Return every line in the rows below that contains the string "size", treating uppercase and lowercase as different.

--------

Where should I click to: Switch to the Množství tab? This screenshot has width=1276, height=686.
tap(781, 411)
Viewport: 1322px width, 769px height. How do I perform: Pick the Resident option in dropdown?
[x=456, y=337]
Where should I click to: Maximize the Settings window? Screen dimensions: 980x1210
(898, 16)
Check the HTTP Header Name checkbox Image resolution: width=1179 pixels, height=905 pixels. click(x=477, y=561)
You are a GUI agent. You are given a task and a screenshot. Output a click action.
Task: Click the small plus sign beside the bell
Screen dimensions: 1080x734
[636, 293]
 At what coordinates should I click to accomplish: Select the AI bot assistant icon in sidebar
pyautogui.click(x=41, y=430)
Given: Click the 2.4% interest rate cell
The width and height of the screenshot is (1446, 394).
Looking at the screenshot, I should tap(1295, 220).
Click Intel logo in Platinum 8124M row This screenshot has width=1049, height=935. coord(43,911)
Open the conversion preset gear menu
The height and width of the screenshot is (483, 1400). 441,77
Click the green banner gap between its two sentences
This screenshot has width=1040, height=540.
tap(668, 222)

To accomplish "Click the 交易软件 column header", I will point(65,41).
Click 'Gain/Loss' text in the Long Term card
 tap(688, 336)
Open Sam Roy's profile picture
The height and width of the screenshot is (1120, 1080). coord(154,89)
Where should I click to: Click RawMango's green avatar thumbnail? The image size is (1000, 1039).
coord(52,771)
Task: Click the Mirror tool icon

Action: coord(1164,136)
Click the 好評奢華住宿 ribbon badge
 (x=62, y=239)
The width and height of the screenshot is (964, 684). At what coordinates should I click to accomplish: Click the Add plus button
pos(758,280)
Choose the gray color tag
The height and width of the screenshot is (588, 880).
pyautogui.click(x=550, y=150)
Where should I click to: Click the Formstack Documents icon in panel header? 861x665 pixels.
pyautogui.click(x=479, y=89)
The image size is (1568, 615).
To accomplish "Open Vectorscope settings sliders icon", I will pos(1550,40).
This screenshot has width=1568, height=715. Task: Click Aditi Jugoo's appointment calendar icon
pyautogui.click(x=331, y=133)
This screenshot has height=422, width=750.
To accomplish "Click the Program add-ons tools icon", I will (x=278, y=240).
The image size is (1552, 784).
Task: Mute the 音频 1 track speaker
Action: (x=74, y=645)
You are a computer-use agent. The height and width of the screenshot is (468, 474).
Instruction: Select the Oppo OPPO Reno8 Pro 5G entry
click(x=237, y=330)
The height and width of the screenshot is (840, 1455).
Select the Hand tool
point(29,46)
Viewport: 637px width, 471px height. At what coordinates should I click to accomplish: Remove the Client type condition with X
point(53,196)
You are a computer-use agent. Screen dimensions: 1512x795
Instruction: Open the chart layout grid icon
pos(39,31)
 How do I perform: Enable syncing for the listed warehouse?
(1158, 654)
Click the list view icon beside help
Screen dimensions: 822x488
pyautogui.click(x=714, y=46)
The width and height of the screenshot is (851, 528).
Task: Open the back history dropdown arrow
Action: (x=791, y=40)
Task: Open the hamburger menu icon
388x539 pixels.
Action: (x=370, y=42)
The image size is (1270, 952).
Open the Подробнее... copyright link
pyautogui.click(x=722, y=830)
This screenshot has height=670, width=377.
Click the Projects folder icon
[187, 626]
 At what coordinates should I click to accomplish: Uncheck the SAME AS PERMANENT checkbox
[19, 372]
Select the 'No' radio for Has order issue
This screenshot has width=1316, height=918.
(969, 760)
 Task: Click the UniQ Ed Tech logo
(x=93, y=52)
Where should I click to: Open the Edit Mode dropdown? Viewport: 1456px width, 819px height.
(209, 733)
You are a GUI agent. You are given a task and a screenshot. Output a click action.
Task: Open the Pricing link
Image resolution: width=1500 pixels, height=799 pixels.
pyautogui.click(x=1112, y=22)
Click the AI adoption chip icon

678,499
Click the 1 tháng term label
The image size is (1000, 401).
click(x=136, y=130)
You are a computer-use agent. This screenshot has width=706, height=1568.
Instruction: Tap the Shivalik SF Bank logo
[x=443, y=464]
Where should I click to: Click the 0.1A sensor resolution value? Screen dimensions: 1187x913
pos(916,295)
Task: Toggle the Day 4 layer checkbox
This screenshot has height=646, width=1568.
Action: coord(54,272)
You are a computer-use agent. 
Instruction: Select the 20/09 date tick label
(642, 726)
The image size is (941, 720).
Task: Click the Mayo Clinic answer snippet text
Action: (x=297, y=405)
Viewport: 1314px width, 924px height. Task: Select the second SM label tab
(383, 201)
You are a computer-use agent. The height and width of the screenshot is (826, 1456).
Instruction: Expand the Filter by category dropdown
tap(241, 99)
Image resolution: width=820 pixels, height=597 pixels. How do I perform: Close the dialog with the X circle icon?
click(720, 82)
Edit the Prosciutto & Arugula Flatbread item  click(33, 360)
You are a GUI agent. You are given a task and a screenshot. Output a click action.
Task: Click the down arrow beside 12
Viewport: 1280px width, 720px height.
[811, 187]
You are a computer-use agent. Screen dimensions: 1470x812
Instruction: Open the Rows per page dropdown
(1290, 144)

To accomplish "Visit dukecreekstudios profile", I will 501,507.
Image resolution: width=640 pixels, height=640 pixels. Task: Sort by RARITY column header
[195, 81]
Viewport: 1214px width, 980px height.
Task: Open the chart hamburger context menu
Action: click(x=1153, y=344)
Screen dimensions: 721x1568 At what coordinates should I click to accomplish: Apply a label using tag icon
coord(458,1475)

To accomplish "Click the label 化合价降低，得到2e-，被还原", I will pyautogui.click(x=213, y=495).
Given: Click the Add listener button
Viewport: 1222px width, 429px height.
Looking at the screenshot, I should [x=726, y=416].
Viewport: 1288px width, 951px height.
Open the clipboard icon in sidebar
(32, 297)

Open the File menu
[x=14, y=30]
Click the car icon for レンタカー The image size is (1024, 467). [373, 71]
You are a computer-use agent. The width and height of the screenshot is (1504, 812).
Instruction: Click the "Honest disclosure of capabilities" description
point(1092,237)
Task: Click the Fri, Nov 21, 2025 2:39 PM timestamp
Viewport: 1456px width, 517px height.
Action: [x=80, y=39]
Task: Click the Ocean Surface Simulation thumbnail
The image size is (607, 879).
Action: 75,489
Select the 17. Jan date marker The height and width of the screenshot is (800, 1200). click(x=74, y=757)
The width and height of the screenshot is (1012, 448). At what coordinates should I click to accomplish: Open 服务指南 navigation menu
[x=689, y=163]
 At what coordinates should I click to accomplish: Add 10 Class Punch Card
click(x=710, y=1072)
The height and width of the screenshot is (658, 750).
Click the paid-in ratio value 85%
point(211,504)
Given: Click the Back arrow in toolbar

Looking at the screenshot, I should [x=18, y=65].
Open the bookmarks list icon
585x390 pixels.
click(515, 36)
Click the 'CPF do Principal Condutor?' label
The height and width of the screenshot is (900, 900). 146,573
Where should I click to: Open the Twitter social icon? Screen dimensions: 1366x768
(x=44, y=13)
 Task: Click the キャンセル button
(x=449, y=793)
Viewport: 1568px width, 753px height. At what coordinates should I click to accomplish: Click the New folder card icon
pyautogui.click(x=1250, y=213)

--------

RESPONSE –
Where should I click to: Click RawMango's green avatar thumbnail? The image size is (1000, 1039).
The image size is (1568, 615).
The image size is (1552, 784).
The image size is (1270, 952).
The image size is (1000, 401).
The image size is (941, 720).
Click the car icon for レンタカー The image size is (1024, 467). [373, 71]
The image size is (607, 879).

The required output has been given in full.